Employee discount spiffs have not only given new-car sales a jolt, they've perked up profitable sales of used vehicles, too.
Big 3 dealerships are taking in a flood of vehicles as trade-ins and are paying less for them. Buyers are finding used-vehicle bargains.
Some retailers complain that employee pricing incentives on new vehicles leave them with too little profit margin. But the extra used-vehicle sales are gravy.
To be sure, used wholesale prices are down as a result of incentives that ignited sales of new General Motors, Ford Motor Co. and Chrysler group models.

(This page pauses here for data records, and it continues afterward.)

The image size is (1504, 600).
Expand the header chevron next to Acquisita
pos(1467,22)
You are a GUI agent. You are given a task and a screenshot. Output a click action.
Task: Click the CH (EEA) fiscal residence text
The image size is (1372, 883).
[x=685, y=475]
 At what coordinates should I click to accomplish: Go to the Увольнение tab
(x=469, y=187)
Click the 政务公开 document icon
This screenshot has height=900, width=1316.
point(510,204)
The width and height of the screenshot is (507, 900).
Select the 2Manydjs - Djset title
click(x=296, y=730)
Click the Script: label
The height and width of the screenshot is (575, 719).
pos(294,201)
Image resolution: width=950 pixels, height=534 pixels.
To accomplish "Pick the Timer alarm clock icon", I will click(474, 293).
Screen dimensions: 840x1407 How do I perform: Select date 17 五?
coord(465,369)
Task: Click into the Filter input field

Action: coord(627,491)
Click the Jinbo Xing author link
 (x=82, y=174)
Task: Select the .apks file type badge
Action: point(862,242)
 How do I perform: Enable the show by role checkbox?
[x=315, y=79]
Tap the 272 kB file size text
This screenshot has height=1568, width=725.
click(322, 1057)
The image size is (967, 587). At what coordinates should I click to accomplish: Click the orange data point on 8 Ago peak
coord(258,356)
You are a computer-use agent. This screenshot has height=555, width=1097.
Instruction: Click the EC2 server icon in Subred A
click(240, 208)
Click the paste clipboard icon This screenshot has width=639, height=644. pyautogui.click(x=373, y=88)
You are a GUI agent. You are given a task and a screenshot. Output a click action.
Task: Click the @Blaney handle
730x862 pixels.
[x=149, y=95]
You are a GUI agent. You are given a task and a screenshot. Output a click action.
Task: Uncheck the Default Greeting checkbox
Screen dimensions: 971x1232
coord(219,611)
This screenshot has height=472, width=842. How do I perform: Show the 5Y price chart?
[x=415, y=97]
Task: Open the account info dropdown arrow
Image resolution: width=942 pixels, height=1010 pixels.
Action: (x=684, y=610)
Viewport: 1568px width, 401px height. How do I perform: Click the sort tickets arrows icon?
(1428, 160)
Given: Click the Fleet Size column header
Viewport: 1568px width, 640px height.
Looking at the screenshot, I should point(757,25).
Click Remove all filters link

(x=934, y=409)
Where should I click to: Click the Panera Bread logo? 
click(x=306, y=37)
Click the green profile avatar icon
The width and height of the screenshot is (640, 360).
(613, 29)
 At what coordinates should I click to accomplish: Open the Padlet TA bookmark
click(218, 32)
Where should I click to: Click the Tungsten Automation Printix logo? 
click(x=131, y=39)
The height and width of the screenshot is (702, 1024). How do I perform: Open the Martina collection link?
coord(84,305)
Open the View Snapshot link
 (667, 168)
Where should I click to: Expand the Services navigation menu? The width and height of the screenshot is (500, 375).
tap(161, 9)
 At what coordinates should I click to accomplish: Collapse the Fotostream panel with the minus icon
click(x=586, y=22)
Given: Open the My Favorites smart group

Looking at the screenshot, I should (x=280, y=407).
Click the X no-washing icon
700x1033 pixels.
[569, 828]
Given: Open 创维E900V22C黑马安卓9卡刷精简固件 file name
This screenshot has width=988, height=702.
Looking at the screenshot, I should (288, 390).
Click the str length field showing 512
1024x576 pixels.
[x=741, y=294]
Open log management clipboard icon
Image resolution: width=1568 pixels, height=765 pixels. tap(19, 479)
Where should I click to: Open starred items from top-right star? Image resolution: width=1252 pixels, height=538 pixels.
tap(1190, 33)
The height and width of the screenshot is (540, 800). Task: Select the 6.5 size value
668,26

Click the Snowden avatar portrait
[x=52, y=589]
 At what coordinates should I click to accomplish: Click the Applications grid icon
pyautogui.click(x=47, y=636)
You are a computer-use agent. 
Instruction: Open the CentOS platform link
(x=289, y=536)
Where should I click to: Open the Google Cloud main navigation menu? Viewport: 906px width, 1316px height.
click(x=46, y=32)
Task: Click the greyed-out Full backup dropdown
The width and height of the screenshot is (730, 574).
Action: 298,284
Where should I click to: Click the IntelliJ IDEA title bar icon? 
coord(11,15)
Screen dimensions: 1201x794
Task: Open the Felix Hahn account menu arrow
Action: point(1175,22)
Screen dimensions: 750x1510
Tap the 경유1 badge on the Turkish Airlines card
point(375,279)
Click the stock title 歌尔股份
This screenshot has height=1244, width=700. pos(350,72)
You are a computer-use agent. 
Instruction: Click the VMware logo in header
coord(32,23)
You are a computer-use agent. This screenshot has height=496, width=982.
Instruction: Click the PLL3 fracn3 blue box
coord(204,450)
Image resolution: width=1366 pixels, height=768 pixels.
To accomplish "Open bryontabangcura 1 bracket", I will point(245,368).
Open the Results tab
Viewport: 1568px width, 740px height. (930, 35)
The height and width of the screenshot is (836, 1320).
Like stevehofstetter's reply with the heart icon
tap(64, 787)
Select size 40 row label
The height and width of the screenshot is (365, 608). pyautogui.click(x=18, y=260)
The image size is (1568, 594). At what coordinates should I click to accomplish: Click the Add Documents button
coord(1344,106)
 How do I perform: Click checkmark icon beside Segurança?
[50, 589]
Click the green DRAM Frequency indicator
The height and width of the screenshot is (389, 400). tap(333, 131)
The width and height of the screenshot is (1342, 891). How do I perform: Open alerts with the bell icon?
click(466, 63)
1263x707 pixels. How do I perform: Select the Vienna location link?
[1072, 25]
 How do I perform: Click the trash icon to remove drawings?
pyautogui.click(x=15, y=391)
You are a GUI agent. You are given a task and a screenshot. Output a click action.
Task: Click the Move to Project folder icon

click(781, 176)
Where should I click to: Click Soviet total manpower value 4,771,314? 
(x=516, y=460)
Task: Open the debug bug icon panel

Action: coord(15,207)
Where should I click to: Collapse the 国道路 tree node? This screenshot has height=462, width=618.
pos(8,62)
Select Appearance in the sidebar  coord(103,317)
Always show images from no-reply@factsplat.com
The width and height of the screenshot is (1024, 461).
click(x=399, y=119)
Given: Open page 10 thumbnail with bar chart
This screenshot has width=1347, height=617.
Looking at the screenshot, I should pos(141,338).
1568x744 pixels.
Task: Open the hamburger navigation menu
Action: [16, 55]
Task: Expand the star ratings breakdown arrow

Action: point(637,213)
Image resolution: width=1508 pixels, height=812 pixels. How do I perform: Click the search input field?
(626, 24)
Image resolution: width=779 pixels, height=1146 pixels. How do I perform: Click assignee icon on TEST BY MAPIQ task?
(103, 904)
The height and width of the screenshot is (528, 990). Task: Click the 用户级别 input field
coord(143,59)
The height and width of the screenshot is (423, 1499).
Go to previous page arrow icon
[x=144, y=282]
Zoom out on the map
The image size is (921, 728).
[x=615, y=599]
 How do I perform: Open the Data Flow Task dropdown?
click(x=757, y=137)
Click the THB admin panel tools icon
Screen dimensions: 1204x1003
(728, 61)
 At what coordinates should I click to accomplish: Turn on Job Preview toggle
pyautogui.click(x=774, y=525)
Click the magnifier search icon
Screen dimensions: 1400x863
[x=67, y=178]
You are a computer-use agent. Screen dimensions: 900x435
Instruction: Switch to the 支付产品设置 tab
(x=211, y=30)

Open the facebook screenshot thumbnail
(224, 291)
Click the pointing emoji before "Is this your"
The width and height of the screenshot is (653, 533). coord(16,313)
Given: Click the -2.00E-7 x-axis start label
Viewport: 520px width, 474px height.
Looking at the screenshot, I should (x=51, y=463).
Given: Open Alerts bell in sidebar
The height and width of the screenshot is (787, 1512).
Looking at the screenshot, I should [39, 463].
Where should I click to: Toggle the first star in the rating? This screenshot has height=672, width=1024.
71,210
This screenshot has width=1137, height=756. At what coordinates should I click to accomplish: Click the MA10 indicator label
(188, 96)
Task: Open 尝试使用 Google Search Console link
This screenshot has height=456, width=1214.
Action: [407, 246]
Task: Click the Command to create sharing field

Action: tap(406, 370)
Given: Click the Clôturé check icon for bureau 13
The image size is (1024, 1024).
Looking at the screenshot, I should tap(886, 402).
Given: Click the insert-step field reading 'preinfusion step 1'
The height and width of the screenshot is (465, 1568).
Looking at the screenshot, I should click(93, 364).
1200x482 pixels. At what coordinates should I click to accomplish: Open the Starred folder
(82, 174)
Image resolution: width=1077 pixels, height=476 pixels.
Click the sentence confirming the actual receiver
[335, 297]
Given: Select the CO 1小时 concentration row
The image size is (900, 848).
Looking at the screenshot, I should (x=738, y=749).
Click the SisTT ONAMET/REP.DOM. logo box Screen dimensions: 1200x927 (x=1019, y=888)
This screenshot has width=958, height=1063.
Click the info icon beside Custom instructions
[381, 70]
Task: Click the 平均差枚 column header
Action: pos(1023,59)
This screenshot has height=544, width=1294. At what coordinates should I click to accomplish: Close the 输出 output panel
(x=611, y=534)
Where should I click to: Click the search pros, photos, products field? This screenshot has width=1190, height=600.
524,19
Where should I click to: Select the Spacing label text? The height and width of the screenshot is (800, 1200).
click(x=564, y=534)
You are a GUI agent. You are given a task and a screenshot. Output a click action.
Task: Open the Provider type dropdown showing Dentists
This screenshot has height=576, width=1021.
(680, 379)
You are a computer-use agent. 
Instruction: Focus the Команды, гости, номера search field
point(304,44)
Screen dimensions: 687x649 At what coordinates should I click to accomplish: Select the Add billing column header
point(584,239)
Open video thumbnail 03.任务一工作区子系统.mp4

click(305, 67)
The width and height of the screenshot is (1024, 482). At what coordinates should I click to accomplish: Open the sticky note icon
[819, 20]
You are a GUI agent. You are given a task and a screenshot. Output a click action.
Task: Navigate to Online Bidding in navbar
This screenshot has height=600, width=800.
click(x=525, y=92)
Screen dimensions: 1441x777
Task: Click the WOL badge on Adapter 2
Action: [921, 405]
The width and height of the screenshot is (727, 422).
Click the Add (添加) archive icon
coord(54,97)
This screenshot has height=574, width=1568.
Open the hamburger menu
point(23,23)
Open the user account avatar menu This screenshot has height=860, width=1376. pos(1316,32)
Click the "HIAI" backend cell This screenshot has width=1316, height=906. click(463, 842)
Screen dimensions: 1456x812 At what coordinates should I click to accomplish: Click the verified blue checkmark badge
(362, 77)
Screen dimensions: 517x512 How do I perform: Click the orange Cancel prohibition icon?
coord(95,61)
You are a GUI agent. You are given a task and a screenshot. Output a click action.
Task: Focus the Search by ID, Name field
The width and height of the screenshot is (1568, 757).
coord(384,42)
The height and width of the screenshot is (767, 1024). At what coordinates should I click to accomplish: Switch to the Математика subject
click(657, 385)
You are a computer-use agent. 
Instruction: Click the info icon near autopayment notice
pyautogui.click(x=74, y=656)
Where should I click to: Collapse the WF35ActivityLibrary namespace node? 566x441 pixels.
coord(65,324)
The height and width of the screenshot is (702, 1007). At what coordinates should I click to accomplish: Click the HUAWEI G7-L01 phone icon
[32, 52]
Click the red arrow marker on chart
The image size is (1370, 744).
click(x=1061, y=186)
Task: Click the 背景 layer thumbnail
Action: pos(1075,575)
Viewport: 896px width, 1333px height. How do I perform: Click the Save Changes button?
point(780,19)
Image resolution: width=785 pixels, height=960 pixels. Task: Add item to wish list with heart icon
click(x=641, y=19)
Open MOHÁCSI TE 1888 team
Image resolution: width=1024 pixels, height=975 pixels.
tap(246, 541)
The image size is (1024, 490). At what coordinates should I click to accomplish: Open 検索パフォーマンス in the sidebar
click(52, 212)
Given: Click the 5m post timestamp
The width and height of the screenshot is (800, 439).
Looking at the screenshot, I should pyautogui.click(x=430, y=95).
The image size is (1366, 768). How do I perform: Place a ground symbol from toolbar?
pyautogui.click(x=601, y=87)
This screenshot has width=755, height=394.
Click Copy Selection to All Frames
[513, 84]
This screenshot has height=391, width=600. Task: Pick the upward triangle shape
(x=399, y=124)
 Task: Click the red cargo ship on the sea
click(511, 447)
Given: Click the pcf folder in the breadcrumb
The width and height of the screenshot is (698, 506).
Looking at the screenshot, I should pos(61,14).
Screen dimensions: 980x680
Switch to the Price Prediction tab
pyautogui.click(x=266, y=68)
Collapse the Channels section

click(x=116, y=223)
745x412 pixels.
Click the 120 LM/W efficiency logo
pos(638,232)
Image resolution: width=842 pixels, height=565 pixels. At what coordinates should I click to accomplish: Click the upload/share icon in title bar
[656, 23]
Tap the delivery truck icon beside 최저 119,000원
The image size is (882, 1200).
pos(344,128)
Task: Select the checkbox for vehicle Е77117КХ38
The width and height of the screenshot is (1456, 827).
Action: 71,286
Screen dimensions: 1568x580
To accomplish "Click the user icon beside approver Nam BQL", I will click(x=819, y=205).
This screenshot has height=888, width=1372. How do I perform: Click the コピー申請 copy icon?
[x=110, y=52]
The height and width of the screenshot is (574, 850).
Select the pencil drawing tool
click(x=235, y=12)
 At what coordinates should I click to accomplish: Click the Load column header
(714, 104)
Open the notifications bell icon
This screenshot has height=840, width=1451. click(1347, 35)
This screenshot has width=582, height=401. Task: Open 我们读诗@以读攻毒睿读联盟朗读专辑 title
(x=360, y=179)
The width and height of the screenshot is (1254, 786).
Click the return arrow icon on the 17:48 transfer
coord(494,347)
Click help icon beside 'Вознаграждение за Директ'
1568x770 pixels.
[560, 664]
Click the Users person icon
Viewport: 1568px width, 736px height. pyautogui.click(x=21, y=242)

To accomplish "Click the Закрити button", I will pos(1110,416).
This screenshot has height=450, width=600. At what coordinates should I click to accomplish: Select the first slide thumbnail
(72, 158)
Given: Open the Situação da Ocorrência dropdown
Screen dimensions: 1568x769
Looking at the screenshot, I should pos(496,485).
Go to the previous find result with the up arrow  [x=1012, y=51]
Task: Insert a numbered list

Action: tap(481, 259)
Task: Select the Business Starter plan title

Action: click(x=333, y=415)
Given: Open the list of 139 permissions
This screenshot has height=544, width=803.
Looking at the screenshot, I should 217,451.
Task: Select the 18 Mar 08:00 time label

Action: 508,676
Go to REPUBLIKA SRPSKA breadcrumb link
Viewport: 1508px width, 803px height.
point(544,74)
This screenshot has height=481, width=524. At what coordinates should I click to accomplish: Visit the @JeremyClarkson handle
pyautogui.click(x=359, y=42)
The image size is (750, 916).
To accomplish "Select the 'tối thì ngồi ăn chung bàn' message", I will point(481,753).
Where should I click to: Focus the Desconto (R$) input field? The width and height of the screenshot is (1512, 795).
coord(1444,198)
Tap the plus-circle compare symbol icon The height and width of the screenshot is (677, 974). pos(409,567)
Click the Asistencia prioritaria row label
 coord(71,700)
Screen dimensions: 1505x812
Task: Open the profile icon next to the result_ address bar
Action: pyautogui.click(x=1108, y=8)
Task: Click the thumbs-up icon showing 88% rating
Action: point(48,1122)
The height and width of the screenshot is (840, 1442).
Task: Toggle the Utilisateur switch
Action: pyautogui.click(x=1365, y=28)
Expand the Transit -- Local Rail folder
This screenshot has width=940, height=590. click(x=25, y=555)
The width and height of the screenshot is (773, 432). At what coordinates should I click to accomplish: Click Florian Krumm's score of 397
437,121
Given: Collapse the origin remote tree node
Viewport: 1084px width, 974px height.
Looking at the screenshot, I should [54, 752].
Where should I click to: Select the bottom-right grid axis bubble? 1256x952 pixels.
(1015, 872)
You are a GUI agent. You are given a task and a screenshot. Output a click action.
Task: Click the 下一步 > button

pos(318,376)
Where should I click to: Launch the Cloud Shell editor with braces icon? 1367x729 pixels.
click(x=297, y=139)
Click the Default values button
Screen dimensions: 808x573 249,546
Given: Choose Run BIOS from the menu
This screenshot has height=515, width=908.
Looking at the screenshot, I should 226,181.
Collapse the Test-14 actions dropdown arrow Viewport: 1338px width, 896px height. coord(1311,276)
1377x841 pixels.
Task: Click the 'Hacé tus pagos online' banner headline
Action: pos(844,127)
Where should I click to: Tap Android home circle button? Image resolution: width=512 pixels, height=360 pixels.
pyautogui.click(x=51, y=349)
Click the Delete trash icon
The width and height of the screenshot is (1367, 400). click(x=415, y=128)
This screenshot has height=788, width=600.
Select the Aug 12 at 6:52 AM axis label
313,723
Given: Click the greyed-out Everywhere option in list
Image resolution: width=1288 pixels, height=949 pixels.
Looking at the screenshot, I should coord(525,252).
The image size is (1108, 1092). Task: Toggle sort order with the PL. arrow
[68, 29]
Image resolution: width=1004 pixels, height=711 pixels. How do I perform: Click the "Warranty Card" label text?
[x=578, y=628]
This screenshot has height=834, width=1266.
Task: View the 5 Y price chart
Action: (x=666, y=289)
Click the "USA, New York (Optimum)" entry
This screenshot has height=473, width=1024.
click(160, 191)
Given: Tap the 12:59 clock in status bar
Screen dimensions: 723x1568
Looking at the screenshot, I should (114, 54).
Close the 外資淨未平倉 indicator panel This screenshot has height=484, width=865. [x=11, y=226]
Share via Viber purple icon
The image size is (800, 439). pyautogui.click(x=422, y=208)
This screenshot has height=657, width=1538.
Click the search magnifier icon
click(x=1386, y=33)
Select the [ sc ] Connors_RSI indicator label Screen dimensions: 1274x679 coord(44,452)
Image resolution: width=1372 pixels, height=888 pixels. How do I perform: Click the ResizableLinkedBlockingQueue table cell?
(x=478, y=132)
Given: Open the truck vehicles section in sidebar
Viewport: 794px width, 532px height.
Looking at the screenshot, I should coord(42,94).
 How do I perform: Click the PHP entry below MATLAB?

But dealers who buy used inventory at "sensible" prices are doing fine, says Paul Taylor, chief economist at the National Automobile Dealers Association.
Tim Walters, a Chevrolet dealer in Elkland, Pa., says the GM employee discount program has sparked used-vehicle sales by pulling customers into his dealership.
In early July, he says a used 2005 Chevrolet TrailBlazer with fewer than 10,000 miles on its odometer and an original sticker price of around $32,000 could be purchased at wholesale for about $17,500.
"That presents a great opportunity," Walters says. "A customer comes in for the new TrailBlazer, and, granted, you can buy it for $25,000 with all of the dough and discounts, but it's still a little bit out of their budget. Well, I've got this real nice one with less than 10,000 miles for $19,995. That is perfect."